Arbeitsmittelverordnung – kommentierte Fassung (AM-VO)
§ 49. Leitungen und Armaturen
Für das Befahren von und das Arbeiten in Rohrleitungen (sowie Behältern, Silos, Schächten und Gruben) ist nach wie vor die Allgemeine Arbeitnehmerschutzverordnung (AAV, §§ 59 und 60) in Kraft. Vom Anwendungsbereich der MSV 2010 sind Leitungen ausgenommen, außer sie sind in eine Maschine integriert.
(1) Leitungen und Armaturen, bei deren Beschädigung oder Undichtheit erhöhte Gefahren auftreten können, müssen geschützt verlegt oder zweckentsprechend gesichert sein.
Es sind die anerkannten Regeln der Technik (zB Normen) unter Berücksichtigung des jeweiligen Standes der Technik heranzuziehen, wenn es darum geht, welche Leitungen und Armaturen wie geschützt werden müssen.
(2) Leitungen, die in befahrbare Behälter einmünden, müssen verlässlich wirkende Absperrvorrichtungen besitzen oder durch Blindflansche absperrbar sein. In Ausnahmefällen, wie bei großen oder schweren Leitungen, können auch Steckscheiben verwendet werden. Blindflansche und Steckscheiben müssen von außen leicht erkennbar und gegen Einwirkungen der in den Leitungen enthaltenen Stoffe genügend widerstandsfähig sein. Auf Steckscheiben muss der höchstzulässige Druck, für den sie geeignet sind, angegeben sein.
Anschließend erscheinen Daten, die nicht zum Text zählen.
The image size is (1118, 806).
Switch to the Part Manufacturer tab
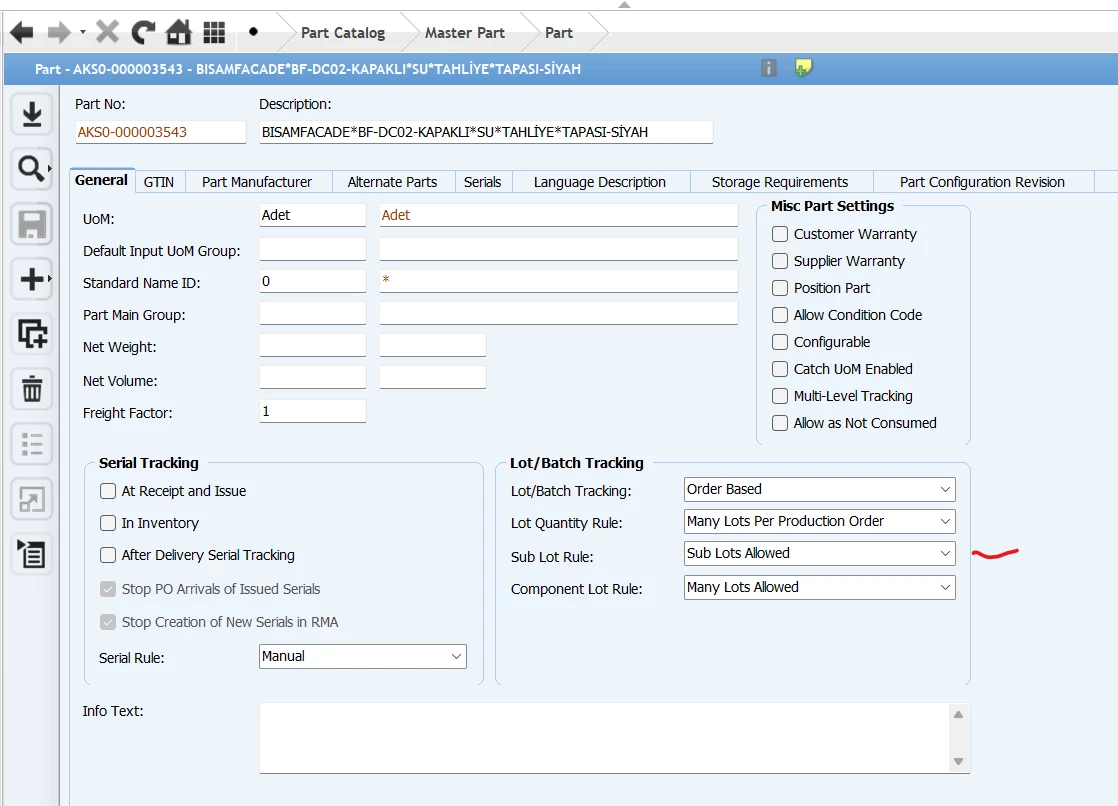[x=257, y=182]
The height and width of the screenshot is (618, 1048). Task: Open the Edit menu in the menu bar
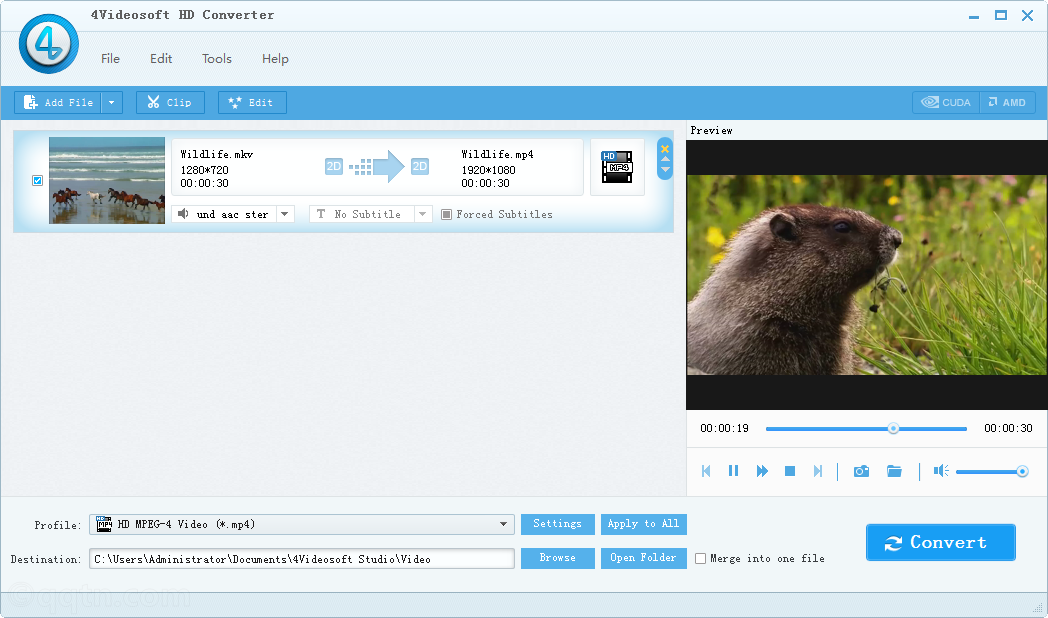161,59

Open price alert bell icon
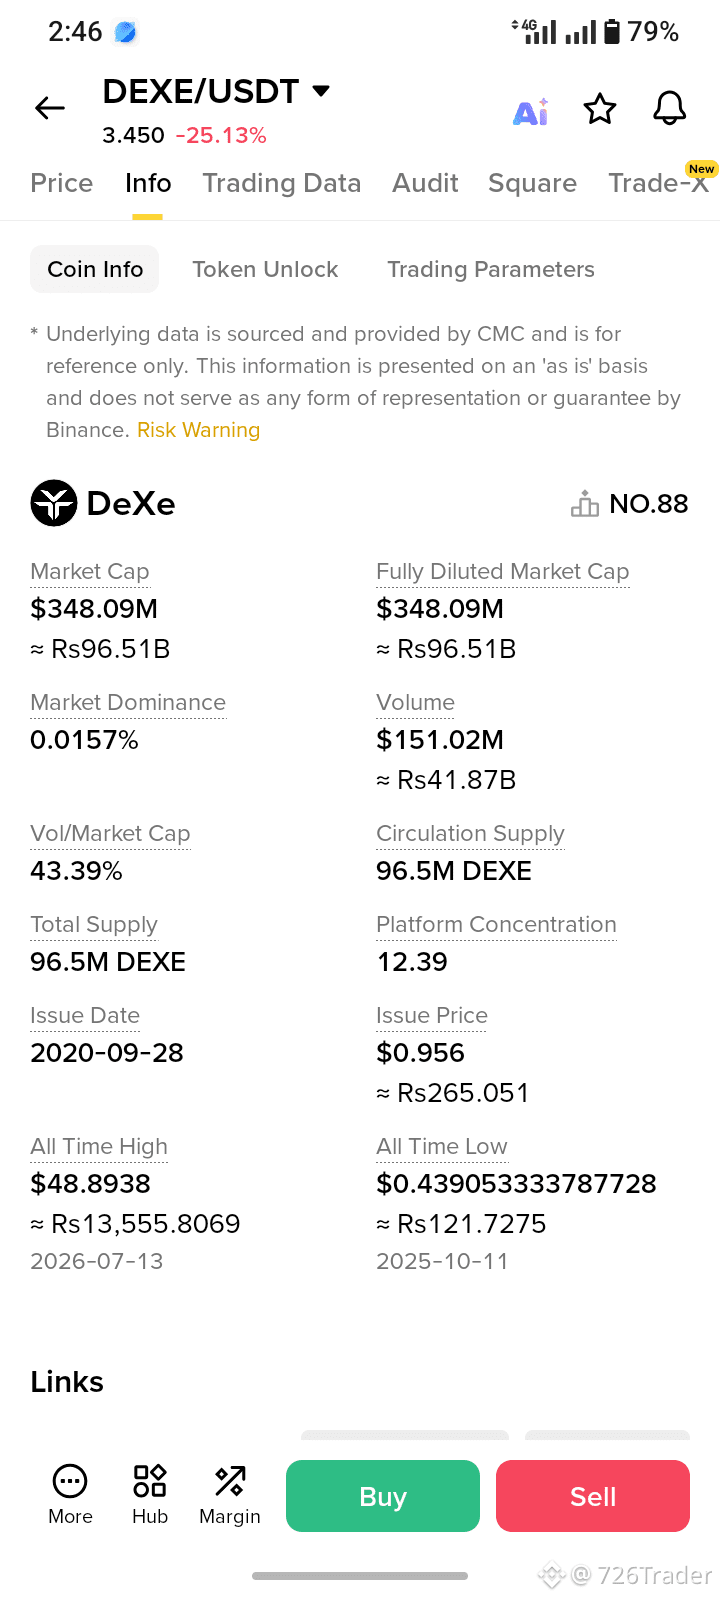point(669,108)
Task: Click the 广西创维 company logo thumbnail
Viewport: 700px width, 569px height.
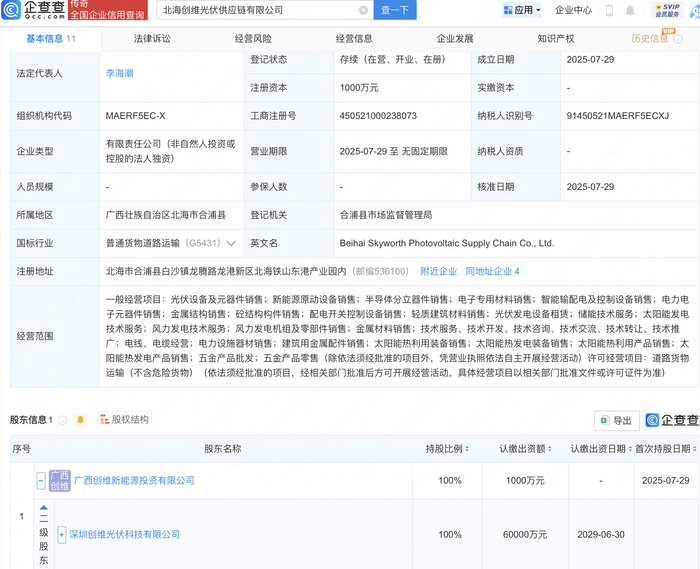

(3) Rohrleitungen müssen, wenn durch Verwechseln von Rohrleitungen oder aus sonstigen Gründen eine Gefährdung von ArbeitnehmerInnen eintreten kann, bei den Füll-, Verteil- und Entnahmestellen sowie an sonst erforderlichen Stellen im Verlauf der Leitungen unverwechselbar gekennzeichnet sein. Eine Kennzeichnung ist auch für einzeln verlegte Rohrleitungen erforderlich, wenn durch deren Inhalt eine Gefährdung von ArbeitnehmerInnen eintreten kann. Werden die Rohrleitungen mit Farben gekennzeichnet, müssen die in Rechtsvorschriften oder anerkannten Regeln der Technik für einzelne Gase, Dämpfe oder Flüssigkeiten bestimmten Kennfarben allgemein verwendet werden. Erforderlichenfalls müssen Rohrleitungen mit zusätzlichen Angaben, wie Druck oder Strömungsrichtung, versehen sein.
In der ÖNORM Z 1001 wird die farbliche Kennzeichnung von Rohrleitungen unter Berücksichtigung deren Inhalts geregelt. So müssen beispielsweise Wasserleitungen in grüner Grundfarbe mit weißer Schrift versehen oder Leitungen für brennbare Gase in gelber Grundfarbe mit schwarzer Schrift und einer roten Zusatzfarbe (Pfeil) ausgeführt sein.
(4) Abblasevorrichtungen und Ausflussöffnungen von Leitungen und Armaturen müssen so beschaffen und gelegen sein, dass ArbeitnehmerInnen durch austretende Stoffe nicht gefährdet werden.
(5) Bei Absperrvorrichtungen, wie Hähnen, Ventilen oder Schiebern, muss erkennbar sein, ob sie geöffnet oder geschlossen sind, wenn durch eine falsche Stellung Gefahren entstehen können.
Es können die allgemeinen Bestimmungen des § 45 über Ein- und Ausschaltvorrichtungen sinngemäß angewandt werden.
(6) Bei Leitungen und Armaturen, bei denen die Möglichkeit einer elektrostatischen Aufladung, die zu gefährlichen Entladungsvorgängen führen kann, besteht, müssen Maßnahmen zur gefahrlosen Ableitung dieser Aufladung getroffen sein.
Dies kann beispielsweise so bewerkstelligt werden, dass die Leitungen selbstleitend ausgeführt werden und nicht leitfähige Teile (zB elastische Verbindungsteile) leitend überbrückt werden.